[Start of section]

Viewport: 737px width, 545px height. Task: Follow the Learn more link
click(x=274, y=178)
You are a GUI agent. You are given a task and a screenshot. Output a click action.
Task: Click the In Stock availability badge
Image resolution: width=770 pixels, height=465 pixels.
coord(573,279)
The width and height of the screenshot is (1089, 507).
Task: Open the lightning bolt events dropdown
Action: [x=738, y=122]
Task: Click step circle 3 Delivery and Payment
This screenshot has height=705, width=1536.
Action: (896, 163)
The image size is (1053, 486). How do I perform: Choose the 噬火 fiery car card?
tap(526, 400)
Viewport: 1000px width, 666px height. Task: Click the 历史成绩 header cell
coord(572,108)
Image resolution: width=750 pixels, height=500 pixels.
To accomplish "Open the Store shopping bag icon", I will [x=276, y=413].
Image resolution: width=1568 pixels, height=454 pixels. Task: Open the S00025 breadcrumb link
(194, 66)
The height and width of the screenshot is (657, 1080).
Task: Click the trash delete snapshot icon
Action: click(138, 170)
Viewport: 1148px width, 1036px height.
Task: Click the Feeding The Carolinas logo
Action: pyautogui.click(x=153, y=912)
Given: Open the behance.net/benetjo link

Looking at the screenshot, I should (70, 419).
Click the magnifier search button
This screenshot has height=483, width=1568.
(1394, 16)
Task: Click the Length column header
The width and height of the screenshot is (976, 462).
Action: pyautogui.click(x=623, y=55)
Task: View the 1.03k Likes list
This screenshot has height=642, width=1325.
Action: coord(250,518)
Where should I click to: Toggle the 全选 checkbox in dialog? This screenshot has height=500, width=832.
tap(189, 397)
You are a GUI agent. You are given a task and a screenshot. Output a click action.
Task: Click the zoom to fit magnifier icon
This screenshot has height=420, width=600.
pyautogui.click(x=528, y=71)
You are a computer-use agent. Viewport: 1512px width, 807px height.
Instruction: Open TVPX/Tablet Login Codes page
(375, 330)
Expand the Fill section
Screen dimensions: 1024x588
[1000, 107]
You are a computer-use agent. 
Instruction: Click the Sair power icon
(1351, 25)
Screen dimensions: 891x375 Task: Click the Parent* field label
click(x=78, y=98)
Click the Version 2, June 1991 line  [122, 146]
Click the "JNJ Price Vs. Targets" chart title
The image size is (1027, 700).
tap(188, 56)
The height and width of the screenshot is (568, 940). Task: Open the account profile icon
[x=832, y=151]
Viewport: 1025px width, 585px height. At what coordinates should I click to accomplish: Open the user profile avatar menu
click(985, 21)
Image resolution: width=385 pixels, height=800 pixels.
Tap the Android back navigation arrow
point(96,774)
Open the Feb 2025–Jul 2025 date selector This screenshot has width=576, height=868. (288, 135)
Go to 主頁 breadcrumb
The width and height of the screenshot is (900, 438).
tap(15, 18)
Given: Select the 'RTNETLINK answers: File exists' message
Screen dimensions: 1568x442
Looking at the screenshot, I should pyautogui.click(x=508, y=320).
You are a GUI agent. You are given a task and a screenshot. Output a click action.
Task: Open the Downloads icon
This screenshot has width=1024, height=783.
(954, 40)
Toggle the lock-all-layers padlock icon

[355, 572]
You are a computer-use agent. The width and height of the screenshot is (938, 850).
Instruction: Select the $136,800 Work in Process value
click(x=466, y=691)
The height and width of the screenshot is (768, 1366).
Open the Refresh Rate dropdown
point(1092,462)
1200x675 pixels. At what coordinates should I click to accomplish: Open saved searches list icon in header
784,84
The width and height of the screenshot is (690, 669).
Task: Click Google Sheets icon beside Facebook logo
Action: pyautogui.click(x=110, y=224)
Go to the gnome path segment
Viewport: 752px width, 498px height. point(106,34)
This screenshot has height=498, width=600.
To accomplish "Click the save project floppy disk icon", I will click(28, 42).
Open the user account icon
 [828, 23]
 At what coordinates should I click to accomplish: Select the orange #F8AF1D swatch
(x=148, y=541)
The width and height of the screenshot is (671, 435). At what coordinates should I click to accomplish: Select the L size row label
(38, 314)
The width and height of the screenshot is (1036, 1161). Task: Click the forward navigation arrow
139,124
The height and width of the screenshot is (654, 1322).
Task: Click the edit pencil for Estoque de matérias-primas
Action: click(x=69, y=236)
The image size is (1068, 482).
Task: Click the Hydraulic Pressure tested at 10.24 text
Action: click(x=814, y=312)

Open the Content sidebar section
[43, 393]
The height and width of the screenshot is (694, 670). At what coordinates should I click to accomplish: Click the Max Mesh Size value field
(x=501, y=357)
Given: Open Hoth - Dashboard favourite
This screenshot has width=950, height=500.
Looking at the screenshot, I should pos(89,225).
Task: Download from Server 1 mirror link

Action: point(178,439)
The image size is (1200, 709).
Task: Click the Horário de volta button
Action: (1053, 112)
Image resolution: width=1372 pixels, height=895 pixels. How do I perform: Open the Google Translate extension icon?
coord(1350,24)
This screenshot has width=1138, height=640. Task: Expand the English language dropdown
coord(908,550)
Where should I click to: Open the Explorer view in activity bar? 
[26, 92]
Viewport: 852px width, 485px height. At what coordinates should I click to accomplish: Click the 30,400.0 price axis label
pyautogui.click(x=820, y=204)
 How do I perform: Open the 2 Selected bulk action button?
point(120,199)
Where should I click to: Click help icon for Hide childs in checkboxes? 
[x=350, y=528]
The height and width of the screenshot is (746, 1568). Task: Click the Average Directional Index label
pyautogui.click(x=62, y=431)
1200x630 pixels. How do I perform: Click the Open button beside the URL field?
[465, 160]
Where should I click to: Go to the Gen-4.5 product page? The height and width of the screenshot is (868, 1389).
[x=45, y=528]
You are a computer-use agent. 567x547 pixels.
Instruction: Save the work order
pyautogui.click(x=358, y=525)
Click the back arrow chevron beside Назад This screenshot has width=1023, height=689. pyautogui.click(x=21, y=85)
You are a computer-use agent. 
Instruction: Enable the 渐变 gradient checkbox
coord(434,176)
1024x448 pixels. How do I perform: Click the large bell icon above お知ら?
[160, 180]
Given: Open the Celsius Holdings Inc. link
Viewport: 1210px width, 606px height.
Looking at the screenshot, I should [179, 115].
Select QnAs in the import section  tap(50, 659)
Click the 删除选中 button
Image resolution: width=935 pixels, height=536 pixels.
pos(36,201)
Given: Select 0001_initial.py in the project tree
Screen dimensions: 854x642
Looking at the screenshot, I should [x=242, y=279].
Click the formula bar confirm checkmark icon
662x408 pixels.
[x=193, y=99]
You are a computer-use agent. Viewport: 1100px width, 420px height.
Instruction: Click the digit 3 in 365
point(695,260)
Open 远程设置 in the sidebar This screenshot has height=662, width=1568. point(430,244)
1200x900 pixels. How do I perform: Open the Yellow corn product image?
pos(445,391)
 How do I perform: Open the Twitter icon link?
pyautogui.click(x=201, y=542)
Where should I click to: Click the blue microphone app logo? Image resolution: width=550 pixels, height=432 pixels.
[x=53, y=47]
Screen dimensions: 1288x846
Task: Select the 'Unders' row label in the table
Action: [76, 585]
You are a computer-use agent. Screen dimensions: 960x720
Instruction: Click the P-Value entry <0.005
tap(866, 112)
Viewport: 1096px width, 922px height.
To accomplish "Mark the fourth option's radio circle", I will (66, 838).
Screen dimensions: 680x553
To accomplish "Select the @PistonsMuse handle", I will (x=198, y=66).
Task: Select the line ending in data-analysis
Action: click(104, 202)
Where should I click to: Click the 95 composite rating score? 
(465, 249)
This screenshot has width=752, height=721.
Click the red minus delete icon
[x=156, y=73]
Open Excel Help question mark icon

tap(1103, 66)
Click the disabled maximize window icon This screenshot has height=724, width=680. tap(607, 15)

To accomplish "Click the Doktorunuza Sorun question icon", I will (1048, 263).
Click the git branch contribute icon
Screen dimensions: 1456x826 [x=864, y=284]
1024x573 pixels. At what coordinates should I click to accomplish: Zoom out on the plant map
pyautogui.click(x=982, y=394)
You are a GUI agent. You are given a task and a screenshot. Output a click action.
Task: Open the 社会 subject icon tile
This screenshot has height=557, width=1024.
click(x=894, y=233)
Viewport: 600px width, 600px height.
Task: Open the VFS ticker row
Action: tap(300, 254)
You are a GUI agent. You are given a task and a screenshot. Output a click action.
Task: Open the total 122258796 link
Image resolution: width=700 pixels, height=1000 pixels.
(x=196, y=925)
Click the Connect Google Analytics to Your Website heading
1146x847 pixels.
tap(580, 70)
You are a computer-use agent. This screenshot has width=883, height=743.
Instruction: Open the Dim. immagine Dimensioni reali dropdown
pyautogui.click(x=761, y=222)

[End of section]

**ASSIGNMENT**
Report back each line in the material above that contains the string "circle".

**SOLUTION TO THIS PROBLEM**
Task: Click step circle 3 Delivery and Payment
To accomplish "Mark the fourth option's radio circle", I will (66, 838).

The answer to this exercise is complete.